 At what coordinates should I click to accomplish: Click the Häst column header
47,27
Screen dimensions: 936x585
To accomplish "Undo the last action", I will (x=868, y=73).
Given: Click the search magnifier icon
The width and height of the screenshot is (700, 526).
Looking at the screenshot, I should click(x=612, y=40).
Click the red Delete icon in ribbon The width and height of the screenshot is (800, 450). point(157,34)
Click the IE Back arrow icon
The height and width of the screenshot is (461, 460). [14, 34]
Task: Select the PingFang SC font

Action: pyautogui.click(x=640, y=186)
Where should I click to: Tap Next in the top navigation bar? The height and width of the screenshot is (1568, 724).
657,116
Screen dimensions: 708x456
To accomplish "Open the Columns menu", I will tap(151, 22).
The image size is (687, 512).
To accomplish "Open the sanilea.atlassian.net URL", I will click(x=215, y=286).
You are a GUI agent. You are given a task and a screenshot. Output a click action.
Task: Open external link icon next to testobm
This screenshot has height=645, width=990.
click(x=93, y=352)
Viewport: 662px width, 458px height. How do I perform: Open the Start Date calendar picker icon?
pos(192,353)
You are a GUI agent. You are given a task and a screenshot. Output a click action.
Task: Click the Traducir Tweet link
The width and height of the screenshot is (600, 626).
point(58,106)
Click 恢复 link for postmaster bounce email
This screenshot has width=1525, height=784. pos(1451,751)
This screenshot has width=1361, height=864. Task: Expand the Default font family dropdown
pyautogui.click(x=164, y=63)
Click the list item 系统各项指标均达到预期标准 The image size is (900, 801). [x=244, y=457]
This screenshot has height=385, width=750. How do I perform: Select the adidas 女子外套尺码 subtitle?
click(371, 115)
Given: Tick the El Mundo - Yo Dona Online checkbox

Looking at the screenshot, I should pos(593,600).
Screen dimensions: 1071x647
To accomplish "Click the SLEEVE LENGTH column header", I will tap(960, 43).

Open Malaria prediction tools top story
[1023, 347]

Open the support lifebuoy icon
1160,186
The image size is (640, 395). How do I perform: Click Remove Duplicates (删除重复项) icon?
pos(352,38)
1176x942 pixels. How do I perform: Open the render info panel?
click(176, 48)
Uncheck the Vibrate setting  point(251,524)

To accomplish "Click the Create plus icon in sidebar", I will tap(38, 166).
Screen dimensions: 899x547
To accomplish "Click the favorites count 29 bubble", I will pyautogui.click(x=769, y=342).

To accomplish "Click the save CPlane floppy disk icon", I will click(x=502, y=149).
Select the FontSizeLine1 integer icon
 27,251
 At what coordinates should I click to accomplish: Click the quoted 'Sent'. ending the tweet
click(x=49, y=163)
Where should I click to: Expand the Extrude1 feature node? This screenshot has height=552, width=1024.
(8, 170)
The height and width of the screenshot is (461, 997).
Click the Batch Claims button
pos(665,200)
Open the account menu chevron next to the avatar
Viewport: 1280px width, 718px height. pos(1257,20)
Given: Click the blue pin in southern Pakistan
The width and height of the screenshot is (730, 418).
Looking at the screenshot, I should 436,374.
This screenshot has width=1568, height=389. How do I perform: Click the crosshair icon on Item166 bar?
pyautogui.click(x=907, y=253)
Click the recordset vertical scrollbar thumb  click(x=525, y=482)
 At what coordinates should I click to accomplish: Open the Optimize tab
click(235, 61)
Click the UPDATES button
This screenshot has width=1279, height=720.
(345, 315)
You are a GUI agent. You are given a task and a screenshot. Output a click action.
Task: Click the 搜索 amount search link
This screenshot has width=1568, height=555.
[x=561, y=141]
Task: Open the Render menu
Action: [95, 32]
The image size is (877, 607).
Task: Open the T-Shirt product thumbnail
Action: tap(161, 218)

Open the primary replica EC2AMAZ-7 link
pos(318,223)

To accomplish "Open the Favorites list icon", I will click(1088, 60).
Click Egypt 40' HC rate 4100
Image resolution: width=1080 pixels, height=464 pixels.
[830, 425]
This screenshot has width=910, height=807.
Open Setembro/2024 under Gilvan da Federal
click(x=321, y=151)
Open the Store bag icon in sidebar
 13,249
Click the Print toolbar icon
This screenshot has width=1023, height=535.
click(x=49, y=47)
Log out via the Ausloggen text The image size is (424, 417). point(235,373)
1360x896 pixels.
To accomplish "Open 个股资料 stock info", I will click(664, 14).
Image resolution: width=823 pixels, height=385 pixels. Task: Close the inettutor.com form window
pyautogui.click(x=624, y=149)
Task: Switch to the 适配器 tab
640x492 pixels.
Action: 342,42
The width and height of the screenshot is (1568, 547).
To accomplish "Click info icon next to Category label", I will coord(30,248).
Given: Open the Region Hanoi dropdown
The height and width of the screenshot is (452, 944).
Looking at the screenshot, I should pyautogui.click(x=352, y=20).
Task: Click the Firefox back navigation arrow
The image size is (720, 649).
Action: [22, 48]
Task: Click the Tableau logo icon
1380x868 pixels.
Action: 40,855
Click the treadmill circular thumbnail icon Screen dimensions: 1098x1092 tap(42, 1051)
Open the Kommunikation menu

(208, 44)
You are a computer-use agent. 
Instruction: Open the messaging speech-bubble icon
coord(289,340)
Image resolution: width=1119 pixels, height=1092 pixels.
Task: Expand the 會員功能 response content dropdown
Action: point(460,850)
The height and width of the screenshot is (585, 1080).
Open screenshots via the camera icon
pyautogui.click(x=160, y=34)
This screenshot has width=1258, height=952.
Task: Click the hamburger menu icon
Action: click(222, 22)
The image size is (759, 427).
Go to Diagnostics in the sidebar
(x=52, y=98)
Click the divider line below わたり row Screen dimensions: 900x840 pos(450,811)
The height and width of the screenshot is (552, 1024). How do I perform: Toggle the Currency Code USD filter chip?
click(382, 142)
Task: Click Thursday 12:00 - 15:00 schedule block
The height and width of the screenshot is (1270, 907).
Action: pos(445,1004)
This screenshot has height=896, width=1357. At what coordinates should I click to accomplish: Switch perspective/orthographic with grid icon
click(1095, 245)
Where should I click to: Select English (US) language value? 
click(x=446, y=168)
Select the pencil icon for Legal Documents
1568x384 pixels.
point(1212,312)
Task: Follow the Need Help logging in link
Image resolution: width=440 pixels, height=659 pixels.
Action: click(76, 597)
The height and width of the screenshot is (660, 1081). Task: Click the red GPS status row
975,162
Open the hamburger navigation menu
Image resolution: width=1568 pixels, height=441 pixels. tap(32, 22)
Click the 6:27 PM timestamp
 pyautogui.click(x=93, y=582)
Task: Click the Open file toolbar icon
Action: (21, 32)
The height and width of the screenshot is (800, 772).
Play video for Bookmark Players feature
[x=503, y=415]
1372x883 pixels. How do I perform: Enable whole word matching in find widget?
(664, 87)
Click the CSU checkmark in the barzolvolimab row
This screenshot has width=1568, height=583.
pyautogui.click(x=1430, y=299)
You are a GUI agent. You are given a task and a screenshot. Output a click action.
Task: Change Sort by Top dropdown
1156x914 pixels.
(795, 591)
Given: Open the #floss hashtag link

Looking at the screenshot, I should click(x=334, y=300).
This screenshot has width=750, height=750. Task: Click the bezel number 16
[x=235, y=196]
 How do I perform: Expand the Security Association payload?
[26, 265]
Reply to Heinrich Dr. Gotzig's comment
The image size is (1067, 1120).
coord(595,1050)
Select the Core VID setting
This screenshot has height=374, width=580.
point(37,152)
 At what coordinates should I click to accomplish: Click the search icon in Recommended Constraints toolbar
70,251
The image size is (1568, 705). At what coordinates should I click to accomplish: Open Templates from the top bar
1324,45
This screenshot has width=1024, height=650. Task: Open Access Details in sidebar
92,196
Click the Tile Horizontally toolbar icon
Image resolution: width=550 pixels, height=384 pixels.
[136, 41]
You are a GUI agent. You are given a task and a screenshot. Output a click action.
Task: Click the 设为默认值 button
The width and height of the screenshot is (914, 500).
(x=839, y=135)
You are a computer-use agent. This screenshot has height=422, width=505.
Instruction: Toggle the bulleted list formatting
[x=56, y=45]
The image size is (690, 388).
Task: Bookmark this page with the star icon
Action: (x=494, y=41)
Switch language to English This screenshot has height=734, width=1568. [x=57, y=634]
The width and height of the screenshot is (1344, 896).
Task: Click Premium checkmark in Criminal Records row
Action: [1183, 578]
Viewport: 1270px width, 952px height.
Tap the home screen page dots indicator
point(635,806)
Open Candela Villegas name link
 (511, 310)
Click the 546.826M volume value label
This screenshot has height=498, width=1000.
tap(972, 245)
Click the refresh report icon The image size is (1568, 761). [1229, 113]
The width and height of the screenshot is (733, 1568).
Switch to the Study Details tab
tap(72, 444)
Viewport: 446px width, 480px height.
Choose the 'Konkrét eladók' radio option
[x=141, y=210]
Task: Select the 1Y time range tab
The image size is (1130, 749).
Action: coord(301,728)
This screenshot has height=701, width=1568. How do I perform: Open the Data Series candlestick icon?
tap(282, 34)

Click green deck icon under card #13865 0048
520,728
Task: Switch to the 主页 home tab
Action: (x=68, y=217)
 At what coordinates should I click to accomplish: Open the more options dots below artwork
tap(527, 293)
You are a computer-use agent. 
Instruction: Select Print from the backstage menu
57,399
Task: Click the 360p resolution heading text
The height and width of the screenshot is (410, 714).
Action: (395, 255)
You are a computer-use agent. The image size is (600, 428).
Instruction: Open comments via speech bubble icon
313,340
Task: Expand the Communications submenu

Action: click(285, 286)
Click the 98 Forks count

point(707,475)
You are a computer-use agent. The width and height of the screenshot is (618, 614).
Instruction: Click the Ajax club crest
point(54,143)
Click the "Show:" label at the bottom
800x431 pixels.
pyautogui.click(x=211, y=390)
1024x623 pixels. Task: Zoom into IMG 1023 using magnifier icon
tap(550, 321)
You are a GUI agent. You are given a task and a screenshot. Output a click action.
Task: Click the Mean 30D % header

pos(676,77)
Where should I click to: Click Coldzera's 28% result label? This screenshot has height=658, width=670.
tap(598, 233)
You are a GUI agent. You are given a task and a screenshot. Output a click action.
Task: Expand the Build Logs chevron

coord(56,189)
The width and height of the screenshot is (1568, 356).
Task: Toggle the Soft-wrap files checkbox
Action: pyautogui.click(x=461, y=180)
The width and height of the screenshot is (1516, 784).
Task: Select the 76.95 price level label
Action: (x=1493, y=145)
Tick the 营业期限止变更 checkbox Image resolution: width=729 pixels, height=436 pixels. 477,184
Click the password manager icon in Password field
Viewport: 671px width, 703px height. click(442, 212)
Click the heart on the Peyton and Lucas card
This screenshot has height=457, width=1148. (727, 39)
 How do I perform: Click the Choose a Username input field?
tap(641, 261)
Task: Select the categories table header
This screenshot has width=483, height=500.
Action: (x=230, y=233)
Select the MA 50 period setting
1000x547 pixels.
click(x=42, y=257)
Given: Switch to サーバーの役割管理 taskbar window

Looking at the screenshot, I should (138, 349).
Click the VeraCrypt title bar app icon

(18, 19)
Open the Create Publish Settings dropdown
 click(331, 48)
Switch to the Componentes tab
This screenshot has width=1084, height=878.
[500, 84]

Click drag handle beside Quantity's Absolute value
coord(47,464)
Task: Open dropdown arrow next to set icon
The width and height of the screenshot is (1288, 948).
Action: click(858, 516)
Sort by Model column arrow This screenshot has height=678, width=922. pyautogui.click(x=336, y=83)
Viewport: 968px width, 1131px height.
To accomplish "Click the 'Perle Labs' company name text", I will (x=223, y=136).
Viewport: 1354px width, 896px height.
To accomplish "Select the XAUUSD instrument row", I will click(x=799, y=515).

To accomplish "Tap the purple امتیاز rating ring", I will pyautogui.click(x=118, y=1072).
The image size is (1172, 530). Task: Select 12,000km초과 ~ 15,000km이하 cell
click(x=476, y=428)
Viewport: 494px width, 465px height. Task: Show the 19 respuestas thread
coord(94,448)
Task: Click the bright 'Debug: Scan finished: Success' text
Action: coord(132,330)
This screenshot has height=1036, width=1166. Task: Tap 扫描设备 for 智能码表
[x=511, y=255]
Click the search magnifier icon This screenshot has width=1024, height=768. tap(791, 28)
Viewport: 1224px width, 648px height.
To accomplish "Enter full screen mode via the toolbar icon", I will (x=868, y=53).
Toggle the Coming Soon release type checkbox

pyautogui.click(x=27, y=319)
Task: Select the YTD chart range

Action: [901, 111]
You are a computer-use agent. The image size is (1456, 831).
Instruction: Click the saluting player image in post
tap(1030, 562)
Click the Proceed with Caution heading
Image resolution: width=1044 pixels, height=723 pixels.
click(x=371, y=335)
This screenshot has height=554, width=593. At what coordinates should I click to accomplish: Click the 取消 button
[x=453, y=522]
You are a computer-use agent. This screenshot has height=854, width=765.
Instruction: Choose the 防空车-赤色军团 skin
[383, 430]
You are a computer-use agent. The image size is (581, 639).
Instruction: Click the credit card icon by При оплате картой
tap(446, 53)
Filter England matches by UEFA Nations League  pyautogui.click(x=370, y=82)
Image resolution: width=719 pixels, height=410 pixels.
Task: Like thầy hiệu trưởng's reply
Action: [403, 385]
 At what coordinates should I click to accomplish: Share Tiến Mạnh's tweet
=-=-=-=-=
_About this task_
Starting at the line above that contains "This screenshot has height=385, width=750.", repeat each line exactly up to and including the line that contains "Screen dimensions: 1071x647", and stop there.

_Answer to the exercise_
This screenshot has height=385, width=750. How do I perform: Select the adidas 女子外套尺码 subtitle?
click(371, 115)
Given: Tick the El Mundo - Yo Dona Online checkbox

Looking at the screenshot, I should pos(593,600).
Screen dimensions: 1071x647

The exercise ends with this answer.